Sticky gels turn insect-sized drones into artificial pollinators
As bees slip onto the endangered species lists, researchers in Japan are pollinating lilies with insect-sized drones. The undersides of these artificial pollinators are coated with horse hairs and an ionic gel just sticky enough to pick up pollen from one flower and deposit it onto another. The drones' designers are hopeful that their invention could someday help carry the burden that modern agricultural demand has put on colonies.
As a species, bumblebees aren't doing well, so sadly, we may have to consider a future with fewer of the endangered insects. Humanity would be in trouble without these active pollinators, so Japanese scientists have created drones that mimic them by spreading pollen from plant to plant.

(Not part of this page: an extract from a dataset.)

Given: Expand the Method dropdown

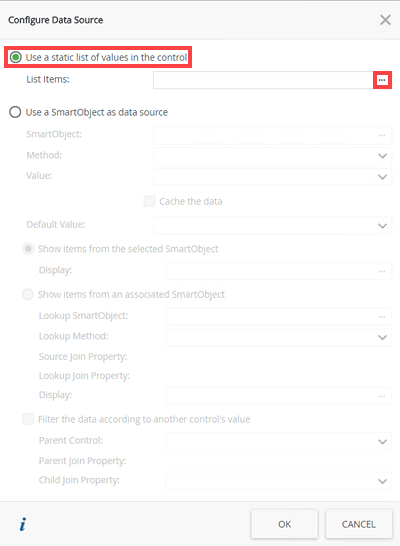Looking at the screenshot, I should coord(273,156).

Researchers at the National Institute of Advanced Industrial Science and Technology bought $100 drones and affixed patches of horsehair to the bottoms. They then applied liquid ion gels, which MIT Technology Review says are as sticky and moist as Post-It notes, to the horsehair. In tests, the drones were able to fly into the plants, grabbing and releasing pollen from the male and female parts of pink and white Japanese lilies.
Project leader Eijiro Miyako claims this was the first time a drone pollinated a flower, although he noted this isn't a practical solution to the bee problem. He believes it might only be feasible if high-resolution cameras, GPS and artificial intelligence technology were added to the drones, which would be challenging considering their small frames. Miyako also said it was difficult for them to successfully use drones to pollinate the lily, whose sex organs are among the largest found in plants.
Elsewhere, scientists are working on genetically modified cyborg dragonflies that can be controlled by humans, and they say the technology could potentially be used on bees as well.